◆ **Assignment**: Return every record exactly as written.

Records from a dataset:

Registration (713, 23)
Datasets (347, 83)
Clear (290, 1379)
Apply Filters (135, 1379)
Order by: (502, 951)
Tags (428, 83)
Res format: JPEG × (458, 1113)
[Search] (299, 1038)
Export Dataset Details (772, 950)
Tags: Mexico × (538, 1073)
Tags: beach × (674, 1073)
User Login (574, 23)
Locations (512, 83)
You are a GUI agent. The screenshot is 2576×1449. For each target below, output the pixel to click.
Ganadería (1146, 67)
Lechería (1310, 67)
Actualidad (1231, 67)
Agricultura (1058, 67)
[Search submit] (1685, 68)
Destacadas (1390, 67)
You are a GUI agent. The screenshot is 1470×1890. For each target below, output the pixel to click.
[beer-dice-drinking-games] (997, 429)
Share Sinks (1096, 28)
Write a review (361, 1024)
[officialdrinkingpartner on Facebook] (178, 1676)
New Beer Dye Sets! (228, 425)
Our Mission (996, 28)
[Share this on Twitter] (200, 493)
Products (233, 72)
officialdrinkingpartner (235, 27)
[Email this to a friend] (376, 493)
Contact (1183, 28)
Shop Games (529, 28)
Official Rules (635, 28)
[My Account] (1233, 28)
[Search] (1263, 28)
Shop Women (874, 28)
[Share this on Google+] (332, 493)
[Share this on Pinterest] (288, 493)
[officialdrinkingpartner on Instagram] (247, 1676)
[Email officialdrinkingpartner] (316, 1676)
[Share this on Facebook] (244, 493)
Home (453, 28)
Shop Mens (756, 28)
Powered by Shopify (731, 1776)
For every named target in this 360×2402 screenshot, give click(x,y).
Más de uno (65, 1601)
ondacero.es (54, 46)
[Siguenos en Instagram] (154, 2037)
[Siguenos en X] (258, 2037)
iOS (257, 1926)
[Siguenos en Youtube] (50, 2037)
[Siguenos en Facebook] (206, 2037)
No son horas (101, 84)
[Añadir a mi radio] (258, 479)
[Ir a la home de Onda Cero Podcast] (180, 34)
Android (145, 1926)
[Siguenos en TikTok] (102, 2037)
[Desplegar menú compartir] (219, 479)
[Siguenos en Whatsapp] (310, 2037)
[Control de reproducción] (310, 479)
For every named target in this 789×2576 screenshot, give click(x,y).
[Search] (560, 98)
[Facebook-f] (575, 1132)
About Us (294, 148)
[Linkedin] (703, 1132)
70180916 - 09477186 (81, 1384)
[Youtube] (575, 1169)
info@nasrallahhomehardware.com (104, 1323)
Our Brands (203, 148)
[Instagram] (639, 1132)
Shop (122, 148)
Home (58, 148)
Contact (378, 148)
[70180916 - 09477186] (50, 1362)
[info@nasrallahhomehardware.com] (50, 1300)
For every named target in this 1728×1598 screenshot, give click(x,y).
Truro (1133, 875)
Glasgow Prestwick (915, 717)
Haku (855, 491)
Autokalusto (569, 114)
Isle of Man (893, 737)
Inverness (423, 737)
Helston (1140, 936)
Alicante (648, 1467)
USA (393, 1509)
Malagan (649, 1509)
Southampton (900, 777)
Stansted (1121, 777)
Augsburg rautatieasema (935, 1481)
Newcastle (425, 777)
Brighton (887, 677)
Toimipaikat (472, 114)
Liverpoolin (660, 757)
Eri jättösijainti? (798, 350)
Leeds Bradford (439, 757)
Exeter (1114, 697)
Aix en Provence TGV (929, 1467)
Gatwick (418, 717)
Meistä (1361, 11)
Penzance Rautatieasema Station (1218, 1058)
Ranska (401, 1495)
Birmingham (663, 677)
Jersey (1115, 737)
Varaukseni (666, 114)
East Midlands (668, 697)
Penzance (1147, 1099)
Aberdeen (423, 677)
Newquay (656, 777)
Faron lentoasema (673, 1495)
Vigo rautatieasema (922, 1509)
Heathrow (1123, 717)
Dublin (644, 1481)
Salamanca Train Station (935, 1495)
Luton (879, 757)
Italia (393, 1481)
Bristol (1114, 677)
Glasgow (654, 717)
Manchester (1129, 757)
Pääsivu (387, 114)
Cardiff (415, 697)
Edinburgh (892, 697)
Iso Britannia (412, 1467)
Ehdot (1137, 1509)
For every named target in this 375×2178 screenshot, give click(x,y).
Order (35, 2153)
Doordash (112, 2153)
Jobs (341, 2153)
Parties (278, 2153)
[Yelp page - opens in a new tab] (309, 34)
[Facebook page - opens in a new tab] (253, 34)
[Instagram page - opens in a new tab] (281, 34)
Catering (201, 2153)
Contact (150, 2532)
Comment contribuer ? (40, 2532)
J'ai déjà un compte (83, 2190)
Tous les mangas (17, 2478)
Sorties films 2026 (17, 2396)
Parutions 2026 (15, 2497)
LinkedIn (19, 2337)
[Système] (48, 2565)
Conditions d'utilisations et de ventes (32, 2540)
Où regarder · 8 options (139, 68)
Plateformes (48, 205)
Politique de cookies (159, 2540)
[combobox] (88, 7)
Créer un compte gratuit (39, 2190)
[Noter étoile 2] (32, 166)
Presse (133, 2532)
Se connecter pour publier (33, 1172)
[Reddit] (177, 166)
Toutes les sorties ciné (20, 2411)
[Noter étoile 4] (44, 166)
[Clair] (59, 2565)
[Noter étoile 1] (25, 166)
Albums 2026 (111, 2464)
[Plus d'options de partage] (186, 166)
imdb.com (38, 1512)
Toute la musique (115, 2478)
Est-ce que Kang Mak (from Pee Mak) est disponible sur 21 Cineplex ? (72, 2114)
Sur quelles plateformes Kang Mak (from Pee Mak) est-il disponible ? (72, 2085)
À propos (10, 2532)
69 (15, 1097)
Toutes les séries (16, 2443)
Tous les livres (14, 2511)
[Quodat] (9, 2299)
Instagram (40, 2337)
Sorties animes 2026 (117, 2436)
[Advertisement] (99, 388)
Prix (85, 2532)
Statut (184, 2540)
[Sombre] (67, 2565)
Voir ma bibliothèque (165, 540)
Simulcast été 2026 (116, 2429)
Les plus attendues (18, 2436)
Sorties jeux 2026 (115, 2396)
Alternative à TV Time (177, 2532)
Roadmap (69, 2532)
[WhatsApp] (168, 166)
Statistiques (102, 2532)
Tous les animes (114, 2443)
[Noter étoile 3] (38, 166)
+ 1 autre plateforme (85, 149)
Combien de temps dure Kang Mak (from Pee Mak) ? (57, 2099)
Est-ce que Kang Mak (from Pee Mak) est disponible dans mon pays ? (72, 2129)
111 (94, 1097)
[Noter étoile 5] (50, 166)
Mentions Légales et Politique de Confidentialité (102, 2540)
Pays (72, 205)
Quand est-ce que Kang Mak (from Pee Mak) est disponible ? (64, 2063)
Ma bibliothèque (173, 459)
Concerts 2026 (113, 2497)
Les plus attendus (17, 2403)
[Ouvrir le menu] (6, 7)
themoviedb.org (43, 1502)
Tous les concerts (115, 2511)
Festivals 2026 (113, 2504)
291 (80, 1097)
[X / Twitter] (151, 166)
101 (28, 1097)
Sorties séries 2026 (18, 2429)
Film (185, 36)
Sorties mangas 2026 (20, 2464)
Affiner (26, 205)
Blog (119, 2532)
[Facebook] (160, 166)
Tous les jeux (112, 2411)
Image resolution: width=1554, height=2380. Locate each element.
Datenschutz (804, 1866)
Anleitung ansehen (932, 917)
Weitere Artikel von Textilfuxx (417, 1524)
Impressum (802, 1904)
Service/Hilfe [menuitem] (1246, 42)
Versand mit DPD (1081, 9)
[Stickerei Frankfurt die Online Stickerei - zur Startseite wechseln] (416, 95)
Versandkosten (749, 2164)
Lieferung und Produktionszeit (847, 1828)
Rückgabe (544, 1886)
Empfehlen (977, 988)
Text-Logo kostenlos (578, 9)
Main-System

◆ **Task solution**:
Registration (713, 23)
Datasets (347, 83)
Clear (290, 1379)
Apply Filters (135, 1379)
Order by: (502, 951)
Tags (428, 83)
Res format: JPEG × (458, 1113)
[Search] (299, 1038)
Export Dataset Details (772, 950)
Tags: Mexico × (538, 1073)
Tags: beach × (674, 1073)
User Login (574, 23)
Locations (512, 83)
You are a GUI agent. The screenshot is 2576×1449. For each target below, output the pixel to click.
Ganadería (1146, 67)
Lechería (1310, 67)
Actualidad (1231, 67)
Agricultura (1058, 67)
[Search submit] (1685, 68)
Destacadas (1390, 67)
You are a GUI agent. The screenshot is 1470×1890. For each target below, output the pixel to click.
[beer-dice-drinking-games] (997, 429)
Share Sinks (1096, 28)
Write a review (361, 1024)
[officialdrinkingpartner on Facebook] (178, 1676)
New Beer Dye Sets! (228, 425)
Our Mission (996, 28)
[Share this on Twitter] (200, 493)
Products (233, 72)
officialdrinkingpartner (235, 27)
[Email this to a friend] (376, 493)
Contact (1183, 28)
Shop Games (529, 28)
Official Rules (635, 28)
[My Account] (1233, 28)
[Search] (1263, 28)
Shop Women (874, 28)
[Share this on Google+] (332, 493)
[Share this on Pinterest] (288, 493)
[officialdrinkingpartner on Instagram] (247, 1676)
[Email officialdrinkingpartner] (316, 1676)
[Share this on Facebook] (244, 493)
Home (453, 28)
Shop Mens (756, 28)
Powered by Shopify (731, 1776)
For every named target in this 360×2402 screenshot, give click(x,y).
Más de uno (65, 1601)
ondacero.es (54, 46)
[Siguenos en Instagram] (154, 2037)
[Siguenos en X] (258, 2037)
iOS (257, 1926)
[Siguenos en Youtube] (50, 2037)
[Siguenos en Facebook] (206, 2037)
No son horas (101, 84)
[Añadir a mi radio] (258, 479)
[Ir a la home de Onda Cero Podcast] (180, 34)
Android (145, 1926)
[Siguenos en TikTok] (102, 2037)
[Desplegar menú compartir] (219, 479)
[Siguenos en Whatsapp] (310, 2037)
[Control de reproducción] (310, 479)
For every named target in this 789×2576 screenshot, give click(x,y).
[Search] (560, 98)
[Facebook-f] (575, 1132)
About Us (294, 148)
[Linkedin] (703, 1132)
70180916 - 09477186 (81, 1384)
[Youtube] (575, 1169)
info@nasrallahhomehardware.com (104, 1323)
Our Brands (203, 148)
[Instagram] (639, 1132)
Shop (122, 148)
Home (58, 148)
Contact (378, 148)
[70180916 - 09477186] (50, 1362)
[info@nasrallahhomehardware.com] (50, 1300)
For every named target in this 1728×1598 screenshot, give click(x,y).
Truro (1133, 875)
Glasgow Prestwick (915, 717)
Haku (855, 491)
Autokalusto (569, 114)
Isle of Man (893, 737)
Inverness (423, 737)
Helston (1140, 936)
Alicante (648, 1467)
USA (393, 1509)
Malagan (649, 1509)
Southampton (900, 777)
Stansted (1121, 777)
Augsburg rautatieasema (935, 1481)
Newcastle (425, 777)
Brighton (887, 677)
Toimipaikat (472, 114)
Liverpoolin (660, 757)
Eri jättösijainti? (798, 350)
Leeds Bradford (439, 757)
Exeter (1114, 697)
Aix en Provence TGV (929, 1467)
Gatwick (418, 717)
Meistä (1361, 11)
Penzance Rautatieasema Station (1218, 1058)
Ranska (401, 1495)
Birmingham (663, 677)
Jersey (1115, 737)
Varaukseni (666, 114)
East Midlands (668, 697)
Penzance (1147, 1099)
Aberdeen (423, 677)
Newquay (656, 777)
Faron lentoasema (673, 1495)
Vigo rautatieasema (922, 1509)
Heathrow (1123, 717)
Dublin (644, 1481)
Salamanca Train Station (935, 1495)
Luton (879, 757)
Italia (393, 1481)
Bristol (1114, 677)
Glasgow (654, 717)
Manchester (1129, 757)
Pääsivu (387, 114)
Cardiff (415, 697)
Edinburgh (892, 697)
Iso Britannia (412, 1467)
Ehdot (1137, 1509)
For every named target in this 375×2178 screenshot, give click(x,y).
Order (35, 2153)
Doordash (112, 2153)
Jobs (341, 2153)
Parties (278, 2153)
[Yelp page - opens in a new tab] (309, 34)
[Facebook page - opens in a new tab] (253, 34)
[Instagram page - opens in a new tab] (281, 34)
Catering (201, 2153)
Contact (150, 2532)
Comment contribuer ? (40, 2532)
J'ai déjà un compte (83, 2190)
Tous les mangas (17, 2478)
Sorties films 2026 (17, 2396)
Parutions 2026 (15, 2497)
LinkedIn (19, 2337)
[Système] (48, 2565)
Conditions d'utilisations et de ventes (32, 2540)
Où regarder · 8 options (139, 68)
Plateformes (48, 205)
Politique de cookies (159, 2540)
[combobox] (88, 7)
Créer un compte gratuit (39, 2190)
[Noter étoile 2] (32, 166)
Presse (133, 2532)
Se connecter pour publier (33, 1172)
[Reddit] (177, 166)
Toutes les sorties ciné (20, 2411)
[Noter étoile 4] (44, 166)
[Clair] (59, 2565)
[Noter étoile 1] (25, 166)
Albums 2026 (111, 2464)
[Plus d'options de partage] (186, 166)
imdb.com (38, 1512)
Toute la musique (115, 2478)
Est-ce que Kang Mak (from Pee Mak) est disponible sur 21 Cineplex ? (72, 2114)
Sur quelles plateformes Kang Mak (from Pee Mak) est-il disponible ? (72, 2085)
À propos (10, 2532)
69 (15, 1097)
Toutes les séries (16, 2443)
Tous les livres (14, 2511)
[Quodat] (9, 2299)
Instagram (40, 2337)
Sorties animes 2026 (117, 2436)
[Advertisement] (99, 388)
Prix (85, 2532)
Statut (184, 2540)
[Sombre] (67, 2565)
Voir ma bibliothèque (165, 540)
Simulcast été 2026 (116, 2429)
Les plus attendues (18, 2436)
Sorties jeux 2026 (115, 2396)
Alternative à TV Time (177, 2532)
Roadmap (69, 2532)
[WhatsApp] (168, 166)
Statistiques (102, 2532)
Tous les animes (114, 2443)
[Noter étoile 3] (38, 166)
+ 1 autre plateforme (85, 149)
Combien de temps dure Kang Mak (from Pee Mak) ? (57, 2099)
Est-ce que Kang Mak (from Pee Mak) est disponible dans mon pays ? (72, 2129)
111 (94, 1097)
[Noter étoile 5] (50, 166)
Mentions Légales et Politique de Confidentialité (102, 2540)
Pays (72, 205)
Quand est-ce que Kang Mak (from Pee Mak) est disponible ? (64, 2063)
Ma bibliothèque (173, 459)
Concerts 2026 (113, 2497)
Les plus attendus (17, 2403)
[Ouvrir le menu] (6, 7)
themoviedb.org (43, 1502)
Tous les concerts (115, 2511)
Festivals 2026 (113, 2504)
291 (80, 1097)
[X / Twitter] (151, 166)
101 (28, 1097)
Sorties séries 2026 (18, 2429)
Film (185, 36)
Sorties mangas 2026 (20, 2464)
Affiner (26, 205)
Blog (119, 2532)
[Facebook] (160, 166)
Tous les jeux (112, 2411)
Image resolution: width=1554, height=2380. Locate each element.
Datenschutz (804, 1866)
Anleitung ansehen (932, 917)
Weitere Artikel von Textilfuxx (417, 1524)
Impressum (802, 1904)
Service/Hilfe [menuitem] (1246, 42)
Versand mit DPD (1081, 9)
[Stickerei Frankfurt die Online Stickerei - zur Startseite wechseln] (416, 95)
Versandkosten (749, 2164)
Lieferung und Produktionszeit (847, 1828)
Rückgabe (544, 1886)
Empfehlen (977, 988)
Text-Logo kostenlos (578, 9)
Main-System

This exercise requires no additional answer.